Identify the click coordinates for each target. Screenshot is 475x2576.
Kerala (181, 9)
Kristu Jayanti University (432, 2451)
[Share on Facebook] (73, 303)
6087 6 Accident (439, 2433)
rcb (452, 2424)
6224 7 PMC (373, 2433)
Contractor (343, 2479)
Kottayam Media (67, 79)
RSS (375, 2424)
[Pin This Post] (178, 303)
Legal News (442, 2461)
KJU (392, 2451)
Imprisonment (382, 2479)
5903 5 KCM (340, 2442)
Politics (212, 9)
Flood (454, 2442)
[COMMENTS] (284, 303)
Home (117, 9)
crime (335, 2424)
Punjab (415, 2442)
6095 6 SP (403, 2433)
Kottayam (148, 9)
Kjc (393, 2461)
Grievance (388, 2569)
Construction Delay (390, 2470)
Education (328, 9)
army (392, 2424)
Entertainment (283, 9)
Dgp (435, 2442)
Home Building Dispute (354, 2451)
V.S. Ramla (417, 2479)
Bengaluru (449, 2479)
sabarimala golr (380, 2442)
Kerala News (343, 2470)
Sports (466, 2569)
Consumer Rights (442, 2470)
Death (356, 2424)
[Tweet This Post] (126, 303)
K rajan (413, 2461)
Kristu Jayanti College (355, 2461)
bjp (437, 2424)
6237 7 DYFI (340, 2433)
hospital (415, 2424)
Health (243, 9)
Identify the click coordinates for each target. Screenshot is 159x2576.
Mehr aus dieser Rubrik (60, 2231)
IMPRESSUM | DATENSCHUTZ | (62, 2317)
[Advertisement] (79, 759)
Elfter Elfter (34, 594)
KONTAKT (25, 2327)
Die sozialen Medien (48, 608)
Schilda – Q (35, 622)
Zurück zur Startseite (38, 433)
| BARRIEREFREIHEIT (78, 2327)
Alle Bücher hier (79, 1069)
=====
_Required work:_
Beginning at the top of the records above, transcribe each line exactly up to and including the line that holds "Kottayam (148, 9)".

_Output of the exercise:_
Identify the click coordinates for each target. Screenshot is 475x2576.
Kerala (181, 9)
Kristu Jayanti University (432, 2451)
[Share on Facebook] (73, 303)
6087 6 Accident (439, 2433)
rcb (452, 2424)
6224 7 PMC (373, 2433)
Contractor (343, 2479)
Kottayam Media (67, 79)
RSS (375, 2424)
[Pin This Post] (178, 303)
Legal News (442, 2461)
KJU (392, 2451)
Imprisonment (382, 2479)
5903 5 KCM (340, 2442)
Politics (212, 9)
Flood (454, 2442)
[COMMENTS] (284, 303)
Home (117, 9)
crime (335, 2424)
Punjab (415, 2442)
6095 6 SP (403, 2433)
Kottayam (148, 9)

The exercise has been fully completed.